## DATA EXTRACT

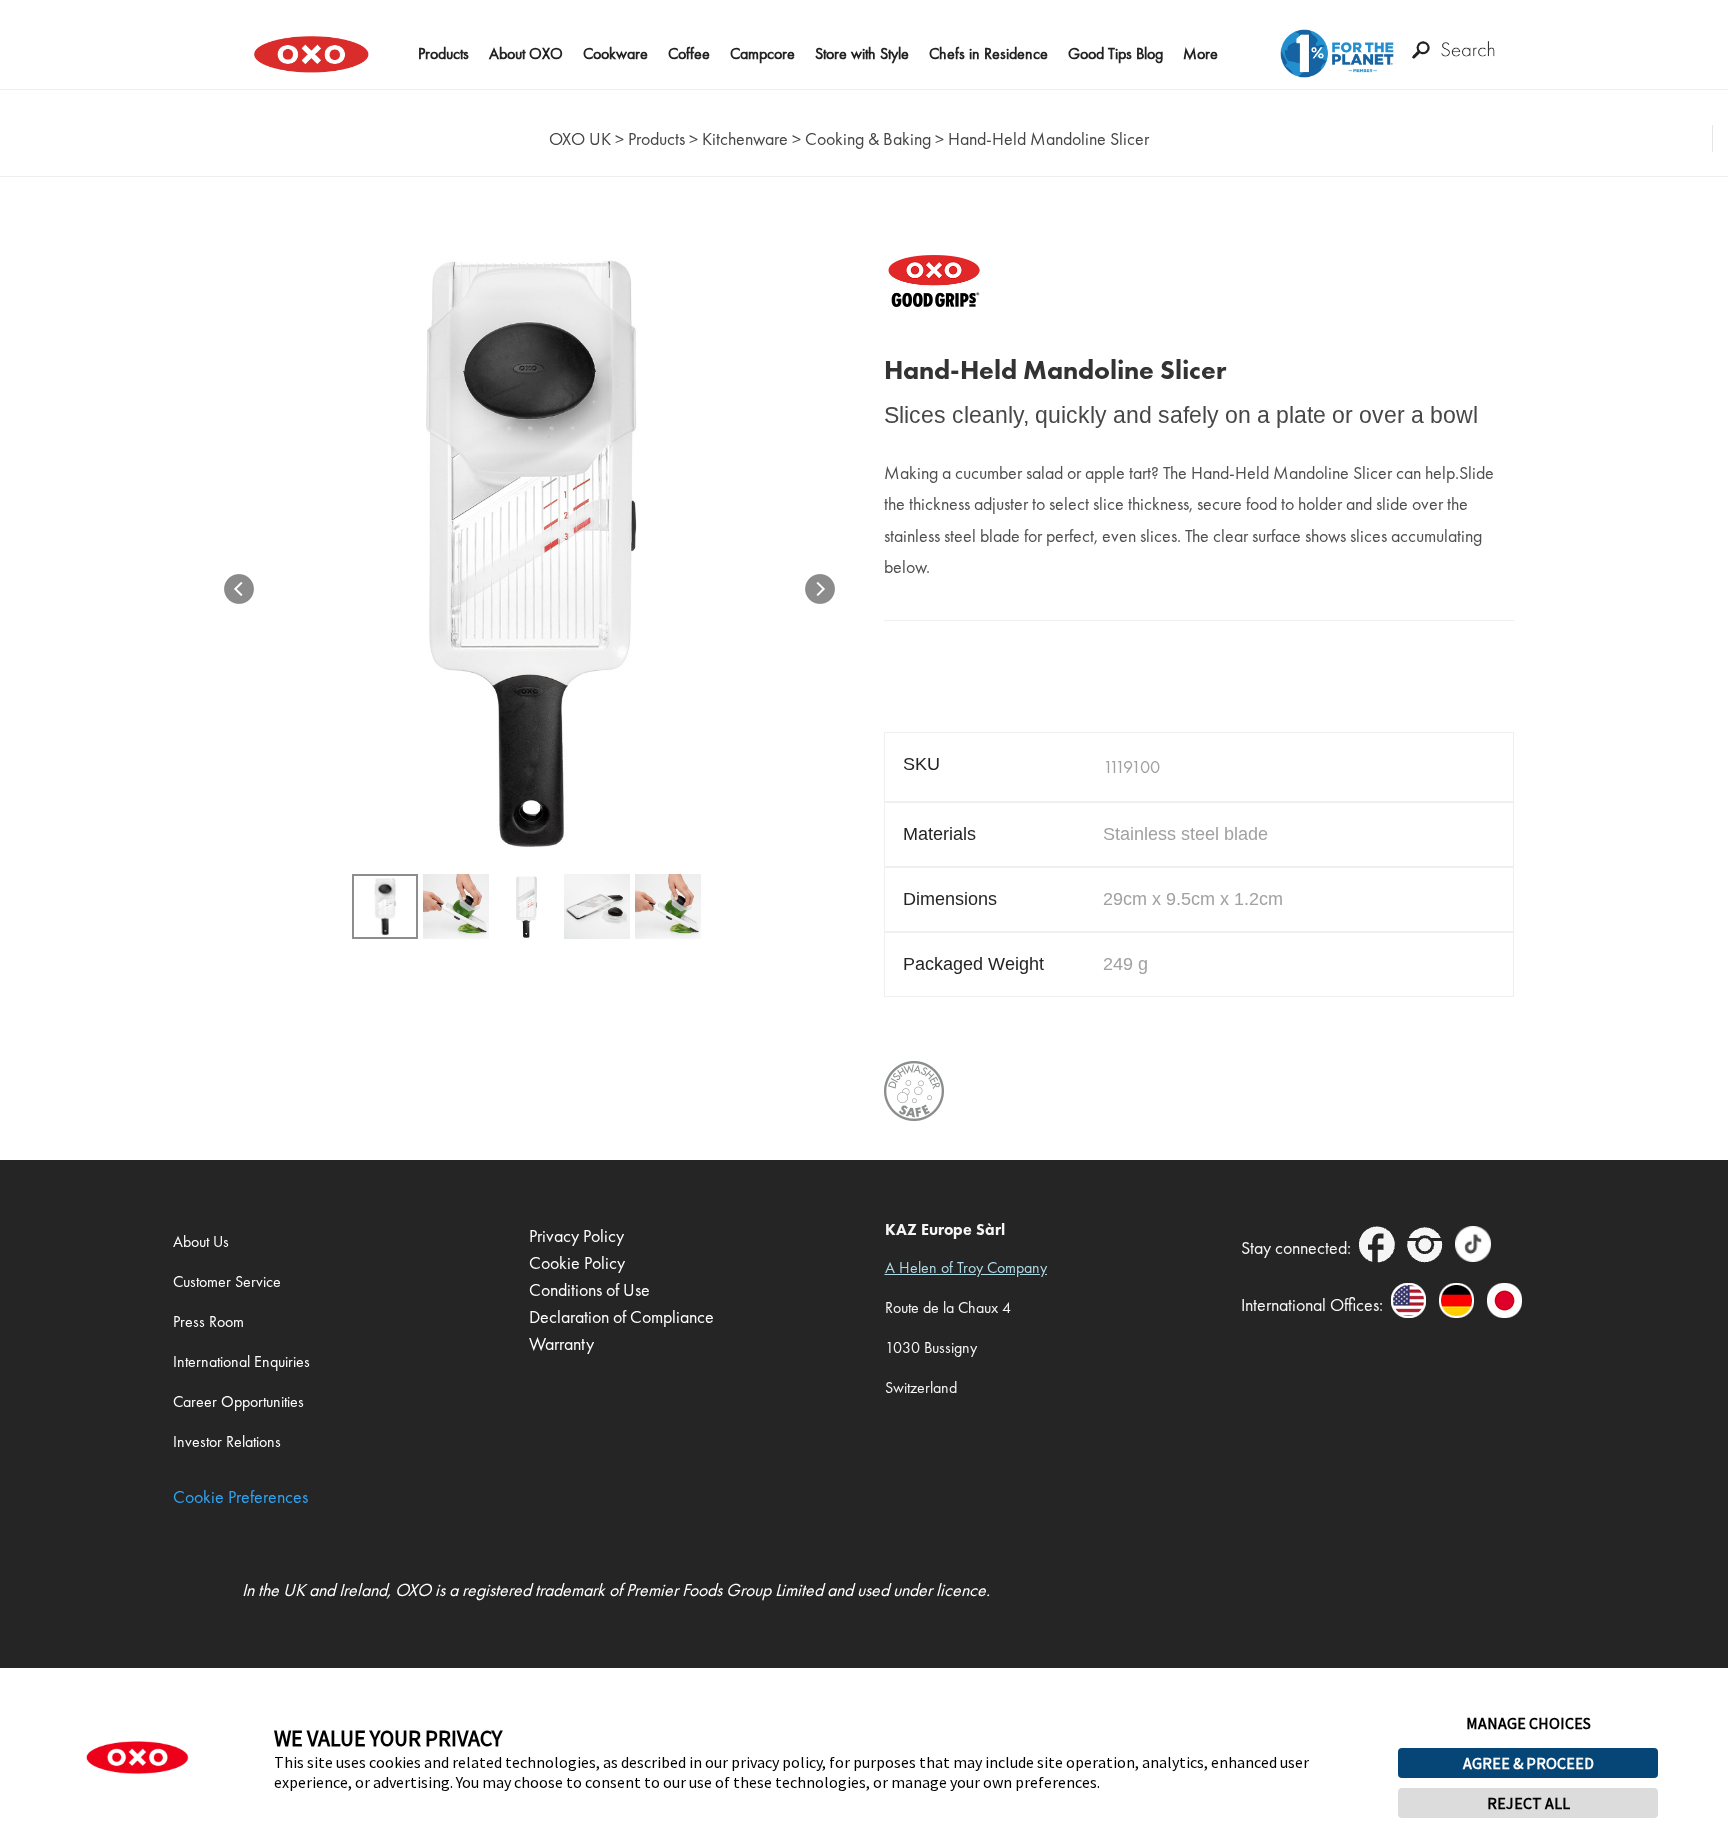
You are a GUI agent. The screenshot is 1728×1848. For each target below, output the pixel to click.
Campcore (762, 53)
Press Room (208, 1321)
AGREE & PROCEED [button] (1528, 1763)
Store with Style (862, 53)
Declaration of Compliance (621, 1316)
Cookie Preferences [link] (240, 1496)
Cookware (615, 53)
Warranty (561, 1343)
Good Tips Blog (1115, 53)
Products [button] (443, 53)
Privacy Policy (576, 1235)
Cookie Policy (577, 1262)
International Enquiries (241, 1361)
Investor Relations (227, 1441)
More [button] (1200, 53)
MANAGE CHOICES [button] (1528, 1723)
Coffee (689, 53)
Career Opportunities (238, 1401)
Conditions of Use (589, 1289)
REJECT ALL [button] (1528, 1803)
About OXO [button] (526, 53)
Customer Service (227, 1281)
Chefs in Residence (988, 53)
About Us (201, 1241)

## EXERCISE DESCRIPTION
Pull every line with "button" from the records.

## TASK ANSWER
AGREE & PROCEED [button] (1528, 1763)
Products [button] (443, 53)
More [button] (1200, 53)
MANAGE CHOICES [button] (1528, 1723)
REJECT ALL [button] (1528, 1803)
About OXO [button] (526, 53)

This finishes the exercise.